■ **INPUT DATA**:
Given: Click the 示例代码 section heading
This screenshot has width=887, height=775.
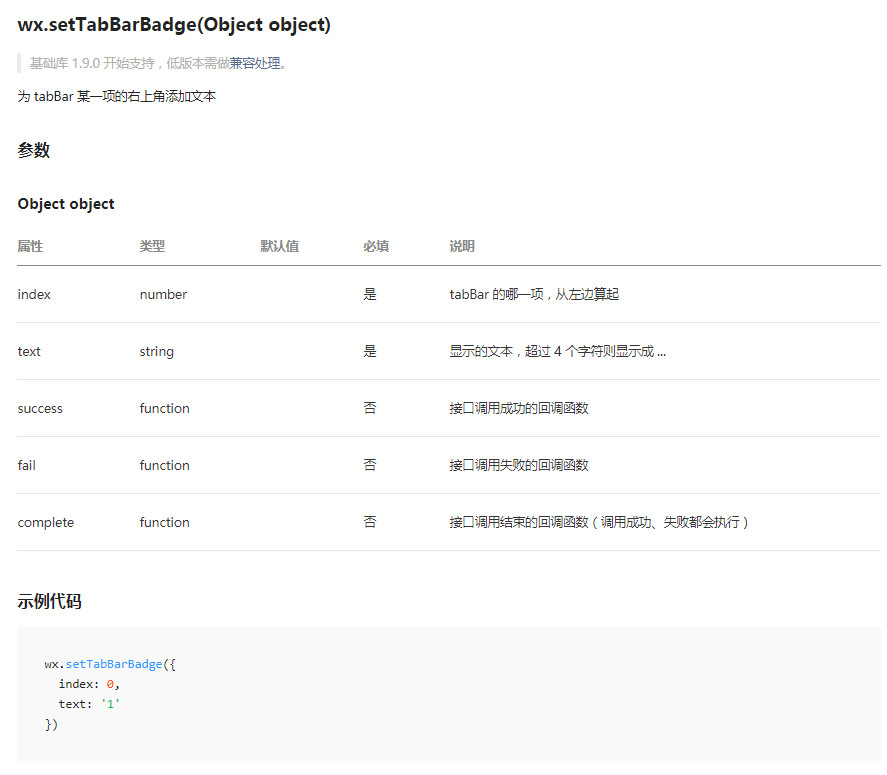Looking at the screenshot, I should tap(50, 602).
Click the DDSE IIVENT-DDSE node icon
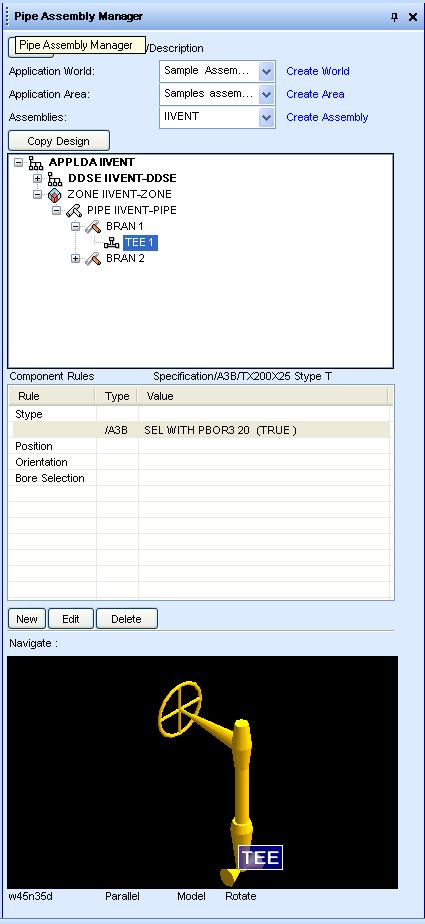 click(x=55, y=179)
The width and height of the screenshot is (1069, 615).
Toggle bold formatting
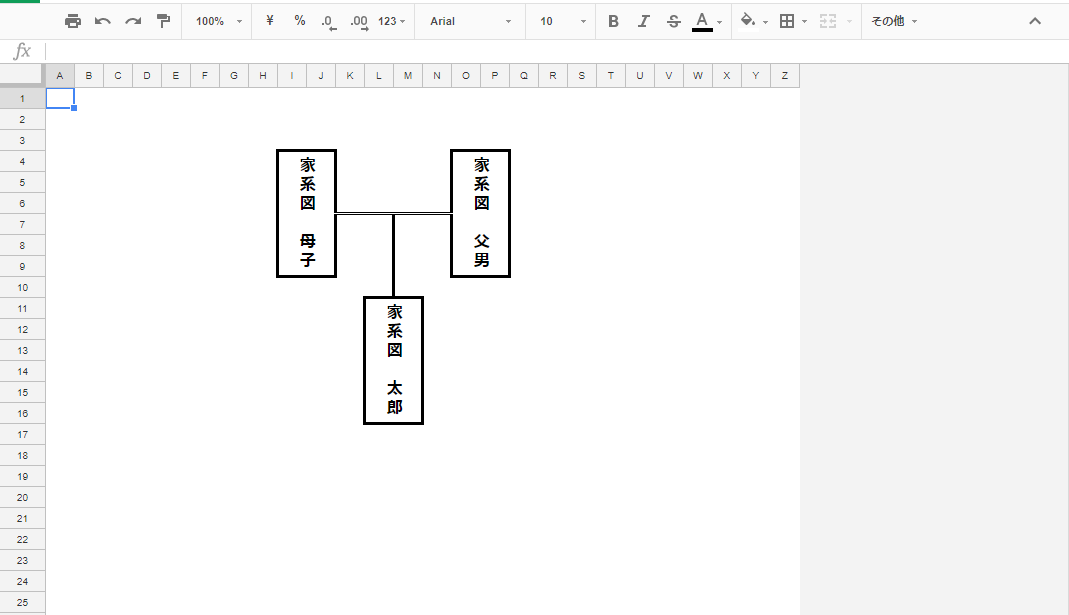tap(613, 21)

...

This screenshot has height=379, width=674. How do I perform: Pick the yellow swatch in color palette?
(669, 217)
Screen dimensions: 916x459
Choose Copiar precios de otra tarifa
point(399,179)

==

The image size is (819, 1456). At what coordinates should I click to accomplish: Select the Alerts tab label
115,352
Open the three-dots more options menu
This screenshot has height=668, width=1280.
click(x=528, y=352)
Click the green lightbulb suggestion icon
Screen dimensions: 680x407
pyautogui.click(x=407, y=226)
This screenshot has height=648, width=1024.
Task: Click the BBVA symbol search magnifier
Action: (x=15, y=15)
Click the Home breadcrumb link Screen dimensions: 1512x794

■ **EXERCISE DIRECTIONS**:
Here the job is to set down exactly the lines of the material above that fall between the one with "The image size" and the one with "Click the Home", inclusive, and nothing beyond them.

■ **TASK OUTPUT**:
The image size is (819, 1456). At what coordinates should I click to accomplish: Select the Alerts tab label
115,352
Open the three-dots more options menu
This screenshot has height=668, width=1280.
click(x=528, y=352)
Click the green lightbulb suggestion icon
Screen dimensions: 680x407
pyautogui.click(x=407, y=226)
This screenshot has height=648, width=1024.
Task: Click the BBVA symbol search magnifier
Action: (x=15, y=15)
Click the Home breadcrumb link Screen dimensions: 1512x794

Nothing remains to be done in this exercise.